[start of Text to read]

This week, we will apply Bayes rule to a simple exercise, which will be introduced in class. Below you find useful R syntax that will help you code the exercise.
Bayes rule (in discrete form) is:
\[\Pr(H_j|D)=\frac{\Pr(D|H_j)\cdot\Pr(H_j)}{\sum_{j=1}^{k}\Pr(D|H_j)\cdot\Pr(H_j)}\]
\(\Pr(H_j|D)\) is the posterior probability, i.e. the probability of hypothesis \(H_j\) given the data (evidence) \(D\) at hand.
\(\Pr(H_j)\) is the prior probability, i.e. the probability of hypothesis \(H_j\) before we have seen (unconditional on) any data.
\(\Pr(D|H_j)\) is the likelihood of data \(D\) given hypothesis \(H_j\). This is our model of the data generation process under the hypothesis. The likelihood updates the prior to the posterior.
\(\sum_{j=1}^{k}\Pr(D|H_j)\cdot\Pr(H_j)\) is the total probability of the data, summing over all \(k\) hypotheses. It serves to normalise the numerator in Bayes rule so that the posterior distribution over all hypotheses has an integral of \(1\) and is thus a probability distribution.

[end of Text to read]

### Job 1
Can you repeat, word for word, the stretch of the Bayes rule notes from "Bayes rule (in" through "a probability distribution."?
### Job 2
How would you shorten the paragraph of the Bayes rule notes that begins "This week, we will apply Bayes rule" while keeping its main facts?
### Job 3
Could you pick up the Bayes rule notes after their last sentence and continue them?

[start of Records provided]

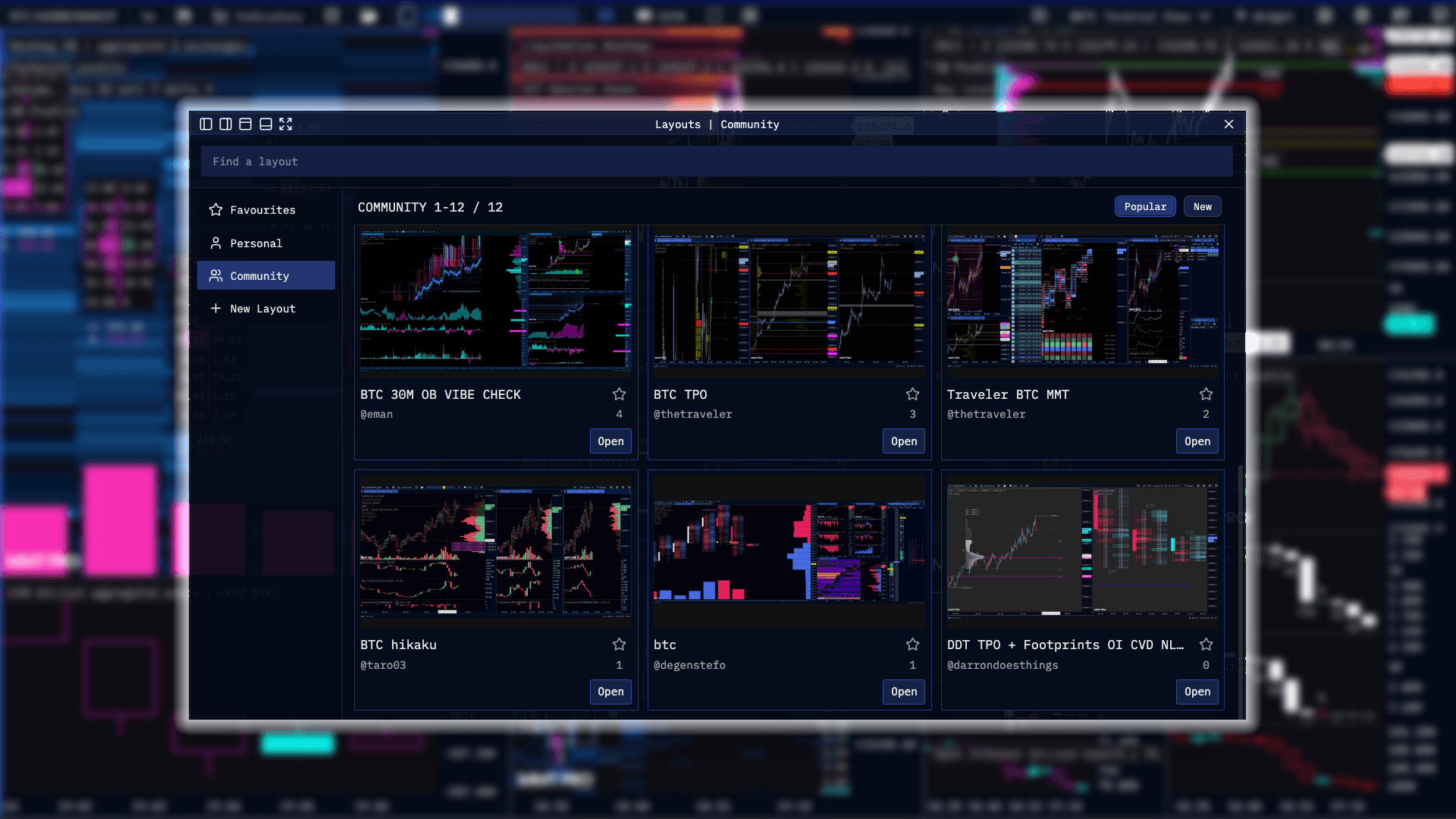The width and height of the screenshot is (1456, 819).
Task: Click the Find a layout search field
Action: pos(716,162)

[end of Records provided]
[start of Records provided]

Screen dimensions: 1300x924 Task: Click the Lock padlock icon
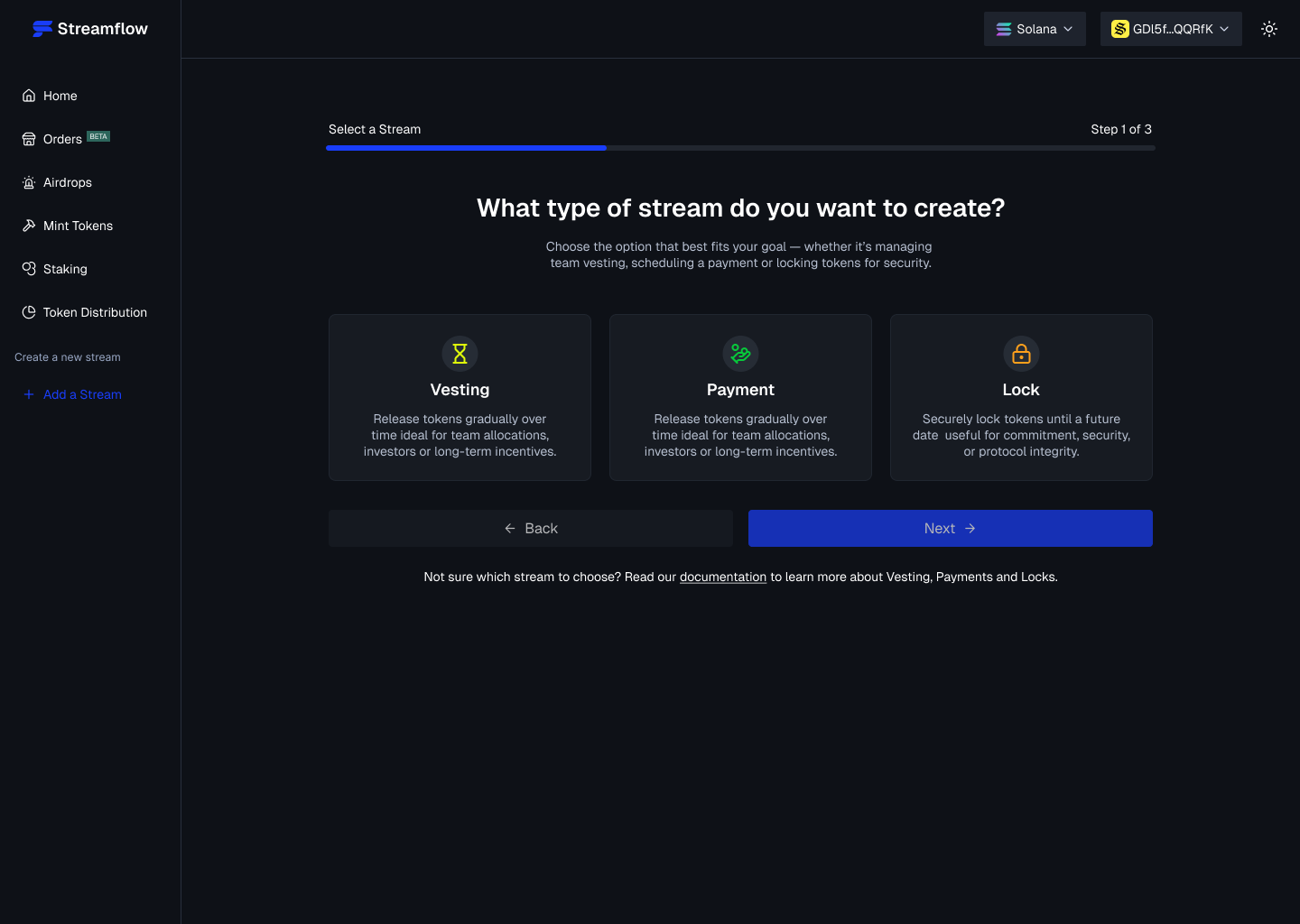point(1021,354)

[end of Records provided]

### Output 1
Bayes rule (in discrete form) is:
\[\Pr(H_j|D)=\frac{\Pr(D|H_j)\cdot\Pr(H_j)}{\sum_{j=1}^{k}\Pr(D|H_j)\cdot\Pr(H_j)}\]
\(\Pr(H_j|D)\) is the posterior probability, i.e. the probability of hypothesis \(H_j\) given the data (evidence) \(D\) at hand.
\(\Pr(H_j)\) is the prior probability, i.e. the probability of hypothesis \(H_j\) before we have seen (unconditional on) any data.
\(\Pr(D|H_j)\) is the likelihood of data \(D\) given hypothesis \(H_j\). This is our model of the data generation process under the hypothesis. The likelihood updates the prior to the posterior.
\(\sum_{j=1}^{k}\Pr(D|H_j)\cdot\Pr(H_j)\) is the total probability of the data, summing over all \(k\) hypotheses. It serves to normalise the numerator in Bayes rule so that the posterior distribution over all hypotheses has an integral of \(1\) and is thus a probability distribution.

### Output 2
This week, Bayes rule is applied to a simple exercise introduced in class, and useful R syntax for coding it follows.

### Output 3
You might find this R syntax helpful when coding the exercise.
Defining an array:
# array of discrete numbers
x <- c(1, 2, 3, 4)
x
## [1] 1 2 3 4
# array of sequence of numbers between two bounds with a certain increment
y <- seq(from = 0, to = 10, by = 1)
y
## [1] 0 1 2 3 4 5 6 7 8 9 10
Calculating values of a probability distribution/density function at certain locations of the distribution:
# uniform distribution between 0 and 10 for sequence y
du <- dunif(y, min = 0, max = 10)
plot(y, du)
# normal distribution N(5,1) for sequence y
dn <- dnorm(y, mean = 5, sd = 1)
plot(y, dn)
Other distributions can be accessed the same way: https://stat.ethz.ch/R-manual/R-devel/library/stats/html/Distributions.html.
Sampling from an array with a certain probability of obtaining each element:
# here sampling 1000 times
s <- sample(y, size = 1000, replace = TRUE, prob = dn)
hist(s)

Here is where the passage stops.